Given that $P$ and $C$ represent the number of programs in the competition and the number of characters, respectively, to give a higher weight to a more difficult target character, $weight_{j}$ for target character $j$ is defined as follows:

$$weight_{j} = w\_sta_{j} \times w\_sim_{j} \times w\_div_{j}\text{,}$$

where

$$w\_sta_{j} = max(1 - \frac{\sum_{k=1}^{P} \sum_{i=1}^{T} sta_{ijk}}{PT}, \frac{1}{C})\text{,}$$

$$w\_sim_{j} = max(1 - \frac{\sum_{k=1}^{P} \sum_{i=1}^{T} sim_{ijk}}{PT}, \frac{1}{C})\text{,}$$

and

$$w\_div_{j} = max(1 - \frac{\sum_{k=1}^{P} div_{jk}}{P}, \frac{1}{C})$$

Scoring

Next, the weighted $trial_{ijk}$ score is defined as follows:

$$trial_{ijk} = weight_{j} \times sta_{ijk} \times sim_{ijk}$$

The average score for target character of program $k$, $char_{jk}$, is defined as follows:

$$char_{jk} = \frac{div_{jk}\sum_{i=1}^{T} trial_{ijk}}{T}$$

The $prompt_{k}$ score is defined as follows:

$$prompt_{k} = \frac{\sum_{j=1}^{C} char_{jk}}{C}$$

Final Scoring and Normalization

After calculating the $prompt_{k}$ score for each of the three models, sum these scores to get the total prompt score for program $k$:

$$ total\_prompt_{k} = \sum_{m=1}^{3} prompt_{k,m}$$

where $m$ represents each of the three models.

Next, the normalized $total\_prompt_{k}$ score, $norm\_total\_prompt_{k}$, is defined as follows:

$$$$

$$ norm\_total\_prompt_{k} = 100\ \frac{total\_prompt_{k}}{competition},$$

where

$$competition = \sum_{k=1}^P total\_prompt_{k}$$

Finally, $norm\_total\_prompt_{k}$ will be used for ranking.

Ranking Policy

The team that has the highest $norm\_total\_prompt_{k}$ and overcomes our zero-shot baseline will be declared the winner.

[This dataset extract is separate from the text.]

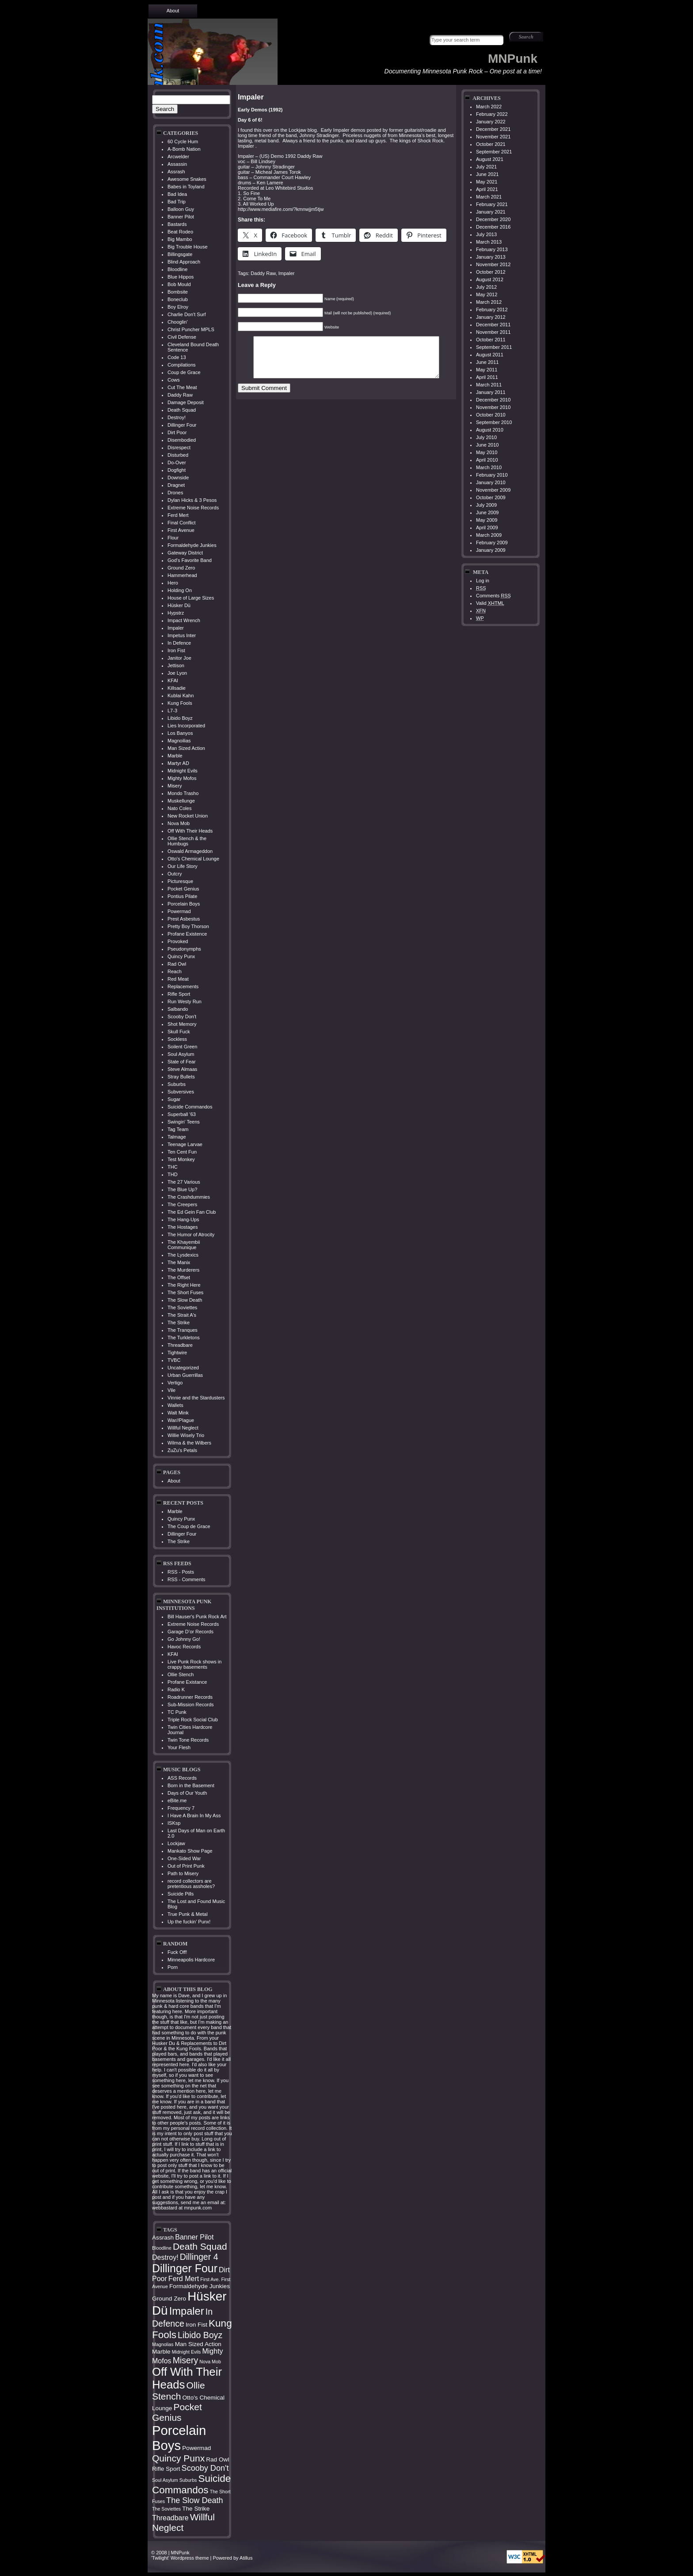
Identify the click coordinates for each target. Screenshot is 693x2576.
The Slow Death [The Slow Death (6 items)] (194, 2500)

If there are multiple teams with the same highest score, the one with the shortest prompt will be chosen as the winner. However, if multiple teams still have the same score and the shortest prompt, they will be considered co-winners.

Evaluation Tools

  1. We will conduct the final evaluation on these 3 models using Ollama interface:

    While participants are free to explore other models during their research phase, our final assessment will be a comprehensive evaluation of submitted projects based on these three models.

  2. Science Birds Evaluator with features to:

    • Automatically assess the stability.
    • Automatically export images using black-textured blocks on a white background for similarity testing.
  3. vit-base-uppercase-english-characters.

  4. Automation scripts available on our Resources page.

Evaluation Environment for Response Generation Stage

Software:

Hardware:

  • Chip: Apple M2 Ultra - RAM: 128 GB

Evaluation Process

  1. We manually inspect each submitted program for a potential violation of the rules. Qualified programs will be run to gather responses from the models to test the generalizable of prompt engineering
  2. The code extraction script will load each response and produce a new file containing only a series of drop_block() commands.
  3. The text-to-xml conversion script will load each code file and convert it into a Science Birds level description XML file.
  4. Next, Science Birds Evaluator will individually load all levels to assess their stability and capture their images. The results of stability will be recorded, and for each level an image of the structure with black-textured blocks on a white background will be produced by the program.
  5. The similarity checking script will load each image and pass it through an open-source model called vit-base-uppercase-english-characters. It will then record the similarity result.
  6. The diversity checking script assesses the diversity of the levels by averaging the cosine distance of non-duplicated all-pairs of outputs from softmax for each level across trial of the same target character as described in the Evaluation.
  7. The scoring and ranking script will load all stability, similarity, and diversity results and produce the final rank and score result for all teams according to the scoring policy.
  8. Finally, we will compute the normalized sum of scores across all three models.